国連などでよく問題提起され議論の対象となる女子割礼の大半は、アフリカなどでの習俗として残るものだ。これは、「エクシジョン」と称される「陰核(クリトリス)と小陰唇の一部または全部の切除」や、「ファラオリック」と呼ばれる「陰核、小陰唇、大陰唇の部分または全部の切除、あるいは膣の大半の縫合」などである。

対して、イスラム教徒の女性が行う割礼は「クリトリデクトミー」という「陰核の一部または全部の切除」のカテゴリーに当たるものとの見解が一般的だ。

コーランには割礼そのものを認める記述はない

かつては医師や助産婦が消毒したナイフで女児の陰核を部分的ないし全部を切除するのがイスラム教徒女性への一般的割礼だったが、それがマレーシアでは近年、「陰核を覆う皮の切除」へと見直されてきている。

イスラム教の聖典「コーラン」には、割礼そのものを認める記述はないとされている。

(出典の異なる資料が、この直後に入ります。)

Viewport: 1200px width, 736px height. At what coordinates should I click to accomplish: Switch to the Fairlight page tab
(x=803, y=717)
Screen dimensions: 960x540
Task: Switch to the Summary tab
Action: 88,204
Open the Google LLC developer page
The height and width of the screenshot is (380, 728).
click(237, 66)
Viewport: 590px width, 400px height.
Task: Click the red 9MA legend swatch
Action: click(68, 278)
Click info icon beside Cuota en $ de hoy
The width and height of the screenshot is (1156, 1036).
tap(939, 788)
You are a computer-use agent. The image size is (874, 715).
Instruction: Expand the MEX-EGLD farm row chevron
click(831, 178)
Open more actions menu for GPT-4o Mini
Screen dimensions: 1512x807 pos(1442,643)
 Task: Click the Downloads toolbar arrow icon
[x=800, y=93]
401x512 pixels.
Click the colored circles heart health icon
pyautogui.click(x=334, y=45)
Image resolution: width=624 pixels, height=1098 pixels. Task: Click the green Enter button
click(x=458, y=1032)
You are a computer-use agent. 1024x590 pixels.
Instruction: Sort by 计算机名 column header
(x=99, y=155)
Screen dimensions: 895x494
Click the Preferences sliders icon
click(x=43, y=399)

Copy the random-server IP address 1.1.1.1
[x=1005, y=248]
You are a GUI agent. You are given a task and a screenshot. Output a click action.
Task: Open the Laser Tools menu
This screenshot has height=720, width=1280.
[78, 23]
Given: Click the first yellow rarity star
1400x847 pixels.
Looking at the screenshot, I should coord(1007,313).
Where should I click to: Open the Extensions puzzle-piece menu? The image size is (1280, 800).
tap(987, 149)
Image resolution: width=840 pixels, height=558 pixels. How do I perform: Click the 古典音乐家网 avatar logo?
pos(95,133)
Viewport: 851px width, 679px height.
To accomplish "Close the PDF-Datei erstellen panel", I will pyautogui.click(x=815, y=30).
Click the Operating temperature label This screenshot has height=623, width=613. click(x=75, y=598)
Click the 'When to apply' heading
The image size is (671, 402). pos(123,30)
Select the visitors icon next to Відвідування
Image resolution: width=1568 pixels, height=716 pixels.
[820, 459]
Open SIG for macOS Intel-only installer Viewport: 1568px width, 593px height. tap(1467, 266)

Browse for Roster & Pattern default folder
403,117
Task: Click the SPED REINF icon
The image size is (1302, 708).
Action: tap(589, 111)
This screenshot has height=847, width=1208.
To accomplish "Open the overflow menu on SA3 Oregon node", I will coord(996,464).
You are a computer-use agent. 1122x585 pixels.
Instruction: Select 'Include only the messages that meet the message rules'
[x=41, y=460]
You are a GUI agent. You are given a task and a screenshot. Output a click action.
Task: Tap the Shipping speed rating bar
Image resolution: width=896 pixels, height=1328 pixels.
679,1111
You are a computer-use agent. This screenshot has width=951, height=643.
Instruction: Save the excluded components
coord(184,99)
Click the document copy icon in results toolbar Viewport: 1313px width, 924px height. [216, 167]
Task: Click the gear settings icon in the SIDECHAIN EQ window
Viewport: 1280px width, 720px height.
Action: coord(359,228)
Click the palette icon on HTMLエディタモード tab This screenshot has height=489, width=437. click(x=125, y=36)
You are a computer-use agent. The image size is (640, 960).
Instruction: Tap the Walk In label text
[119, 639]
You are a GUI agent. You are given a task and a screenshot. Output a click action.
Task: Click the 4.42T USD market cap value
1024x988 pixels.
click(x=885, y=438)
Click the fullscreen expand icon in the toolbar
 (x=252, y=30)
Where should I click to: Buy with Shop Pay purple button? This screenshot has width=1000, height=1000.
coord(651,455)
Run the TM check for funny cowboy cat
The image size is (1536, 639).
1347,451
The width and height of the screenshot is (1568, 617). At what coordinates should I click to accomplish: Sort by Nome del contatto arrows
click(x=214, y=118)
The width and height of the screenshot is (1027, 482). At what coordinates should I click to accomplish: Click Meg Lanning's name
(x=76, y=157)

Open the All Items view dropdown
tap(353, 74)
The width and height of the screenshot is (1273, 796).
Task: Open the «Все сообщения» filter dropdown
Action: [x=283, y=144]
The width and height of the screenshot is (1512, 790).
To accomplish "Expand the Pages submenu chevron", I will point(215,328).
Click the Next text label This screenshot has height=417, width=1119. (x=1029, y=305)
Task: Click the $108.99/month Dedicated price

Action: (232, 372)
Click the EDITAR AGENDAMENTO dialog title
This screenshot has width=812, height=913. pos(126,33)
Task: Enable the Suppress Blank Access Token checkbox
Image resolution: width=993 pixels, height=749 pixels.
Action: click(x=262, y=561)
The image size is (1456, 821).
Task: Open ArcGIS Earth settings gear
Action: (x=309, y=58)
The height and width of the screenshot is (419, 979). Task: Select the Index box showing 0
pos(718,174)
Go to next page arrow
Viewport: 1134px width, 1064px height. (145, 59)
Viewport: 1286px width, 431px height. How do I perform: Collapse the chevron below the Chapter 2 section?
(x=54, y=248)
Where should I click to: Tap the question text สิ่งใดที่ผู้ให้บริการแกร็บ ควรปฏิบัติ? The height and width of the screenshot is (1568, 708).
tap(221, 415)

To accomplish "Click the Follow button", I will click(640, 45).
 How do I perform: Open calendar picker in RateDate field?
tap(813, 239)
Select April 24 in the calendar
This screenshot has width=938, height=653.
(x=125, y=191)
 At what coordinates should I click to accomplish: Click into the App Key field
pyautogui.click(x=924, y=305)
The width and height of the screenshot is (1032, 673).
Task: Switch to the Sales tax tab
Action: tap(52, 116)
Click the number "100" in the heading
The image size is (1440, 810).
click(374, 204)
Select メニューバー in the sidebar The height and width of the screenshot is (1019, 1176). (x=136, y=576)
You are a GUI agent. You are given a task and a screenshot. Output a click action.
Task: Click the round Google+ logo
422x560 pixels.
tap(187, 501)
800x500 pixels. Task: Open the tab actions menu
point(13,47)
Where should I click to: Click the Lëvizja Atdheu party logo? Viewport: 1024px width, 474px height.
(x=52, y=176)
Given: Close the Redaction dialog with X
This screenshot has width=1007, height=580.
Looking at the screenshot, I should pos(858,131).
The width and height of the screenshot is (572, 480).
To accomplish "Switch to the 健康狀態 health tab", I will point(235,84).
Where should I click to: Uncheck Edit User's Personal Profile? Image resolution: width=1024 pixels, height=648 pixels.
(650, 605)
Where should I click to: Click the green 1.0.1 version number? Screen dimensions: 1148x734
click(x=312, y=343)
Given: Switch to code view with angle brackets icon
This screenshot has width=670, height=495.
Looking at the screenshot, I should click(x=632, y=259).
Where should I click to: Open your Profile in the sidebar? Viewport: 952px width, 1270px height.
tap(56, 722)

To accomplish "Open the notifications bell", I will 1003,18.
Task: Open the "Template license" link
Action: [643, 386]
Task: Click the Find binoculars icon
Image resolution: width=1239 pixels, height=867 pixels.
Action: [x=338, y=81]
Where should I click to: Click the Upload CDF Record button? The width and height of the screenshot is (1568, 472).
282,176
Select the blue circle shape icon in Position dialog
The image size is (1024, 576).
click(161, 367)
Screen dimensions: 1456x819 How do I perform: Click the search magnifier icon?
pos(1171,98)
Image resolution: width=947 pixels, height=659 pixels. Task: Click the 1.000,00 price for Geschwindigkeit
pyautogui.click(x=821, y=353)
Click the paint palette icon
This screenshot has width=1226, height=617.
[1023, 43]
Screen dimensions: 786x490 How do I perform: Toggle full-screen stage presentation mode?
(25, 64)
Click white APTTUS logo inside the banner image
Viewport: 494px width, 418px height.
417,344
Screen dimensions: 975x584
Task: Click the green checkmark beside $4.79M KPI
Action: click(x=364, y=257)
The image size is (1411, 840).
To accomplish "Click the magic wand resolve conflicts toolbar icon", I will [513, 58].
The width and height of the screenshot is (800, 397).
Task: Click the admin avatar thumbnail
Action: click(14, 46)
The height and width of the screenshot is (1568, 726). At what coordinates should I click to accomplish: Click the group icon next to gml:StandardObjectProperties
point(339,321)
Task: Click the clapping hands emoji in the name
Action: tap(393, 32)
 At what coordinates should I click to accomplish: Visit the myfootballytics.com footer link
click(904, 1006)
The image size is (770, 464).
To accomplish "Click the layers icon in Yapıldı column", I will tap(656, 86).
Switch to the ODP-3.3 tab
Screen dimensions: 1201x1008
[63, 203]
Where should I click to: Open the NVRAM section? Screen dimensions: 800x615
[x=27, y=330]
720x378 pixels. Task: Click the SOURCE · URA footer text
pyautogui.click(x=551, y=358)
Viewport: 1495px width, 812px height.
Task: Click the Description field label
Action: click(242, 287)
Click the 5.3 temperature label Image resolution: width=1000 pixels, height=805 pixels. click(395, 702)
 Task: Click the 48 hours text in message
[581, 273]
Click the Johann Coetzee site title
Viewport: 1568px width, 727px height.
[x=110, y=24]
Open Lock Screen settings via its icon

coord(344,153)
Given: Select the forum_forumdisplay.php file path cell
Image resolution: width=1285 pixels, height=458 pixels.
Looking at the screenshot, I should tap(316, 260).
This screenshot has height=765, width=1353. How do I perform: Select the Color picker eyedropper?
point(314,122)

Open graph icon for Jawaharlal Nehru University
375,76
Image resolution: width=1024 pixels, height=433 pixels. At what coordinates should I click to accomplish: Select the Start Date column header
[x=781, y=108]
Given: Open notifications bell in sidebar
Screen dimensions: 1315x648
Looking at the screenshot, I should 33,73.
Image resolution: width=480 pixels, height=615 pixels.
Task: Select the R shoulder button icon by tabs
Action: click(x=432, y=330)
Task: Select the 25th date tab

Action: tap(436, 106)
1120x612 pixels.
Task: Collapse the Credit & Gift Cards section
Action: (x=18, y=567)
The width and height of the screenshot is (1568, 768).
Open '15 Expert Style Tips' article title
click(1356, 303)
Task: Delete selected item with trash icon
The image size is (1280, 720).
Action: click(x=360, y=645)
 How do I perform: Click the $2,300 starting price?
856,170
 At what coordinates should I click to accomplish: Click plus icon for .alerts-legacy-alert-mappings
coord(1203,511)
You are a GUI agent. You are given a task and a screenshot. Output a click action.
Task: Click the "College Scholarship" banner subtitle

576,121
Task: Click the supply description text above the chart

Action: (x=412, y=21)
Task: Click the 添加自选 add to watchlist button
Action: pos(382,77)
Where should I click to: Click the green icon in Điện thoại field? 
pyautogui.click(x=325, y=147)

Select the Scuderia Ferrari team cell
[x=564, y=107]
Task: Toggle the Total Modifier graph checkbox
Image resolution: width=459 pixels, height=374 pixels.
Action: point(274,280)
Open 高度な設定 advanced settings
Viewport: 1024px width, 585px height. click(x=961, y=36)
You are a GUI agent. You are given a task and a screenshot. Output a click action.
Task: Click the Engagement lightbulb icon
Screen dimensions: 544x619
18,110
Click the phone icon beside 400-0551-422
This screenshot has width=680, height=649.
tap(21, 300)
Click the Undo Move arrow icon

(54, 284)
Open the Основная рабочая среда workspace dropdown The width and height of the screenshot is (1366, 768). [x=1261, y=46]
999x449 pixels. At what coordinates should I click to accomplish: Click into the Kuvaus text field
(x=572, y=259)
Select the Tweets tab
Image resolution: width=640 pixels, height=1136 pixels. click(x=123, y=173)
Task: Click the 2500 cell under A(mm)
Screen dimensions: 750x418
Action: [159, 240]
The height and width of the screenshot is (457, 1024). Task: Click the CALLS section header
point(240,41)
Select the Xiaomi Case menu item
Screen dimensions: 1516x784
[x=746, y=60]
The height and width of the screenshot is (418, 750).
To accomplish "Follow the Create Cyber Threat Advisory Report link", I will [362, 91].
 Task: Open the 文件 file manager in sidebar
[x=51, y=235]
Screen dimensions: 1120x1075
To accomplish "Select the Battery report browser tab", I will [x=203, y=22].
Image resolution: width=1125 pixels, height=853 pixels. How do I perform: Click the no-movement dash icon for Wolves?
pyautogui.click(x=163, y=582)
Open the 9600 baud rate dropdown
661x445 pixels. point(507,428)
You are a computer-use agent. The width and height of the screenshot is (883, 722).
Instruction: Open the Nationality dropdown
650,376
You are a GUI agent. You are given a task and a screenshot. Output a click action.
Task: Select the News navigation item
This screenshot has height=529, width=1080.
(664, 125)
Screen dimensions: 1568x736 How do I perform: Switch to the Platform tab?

ただし、「預言者ムハンマドの言行録(ハディース)」の中に「割礼は男子にとってスンナ(慣行)であり、女性にとっての栄誉である」などの記載があり、これが「割礼の根拠」とされている。

男子に対する割礼は、通過儀礼として全世界のイスラム教徒に定着していることや割礼に伴う副作用やそれに伴う危険が少ないこと、亀頭部分の衛生保持などの医学的理由から反対論や異論はほとんど出ていない。

しかし、女子割礼はどんな形であれ敏感な部分を刃物で傷つけたり、切除したりすることから「出血多量」や「感染症」で重篤な症状に陥る事例や、アフリカなどでは死亡例も報告されており、女性の側からその必要性への議論が続いているのだ。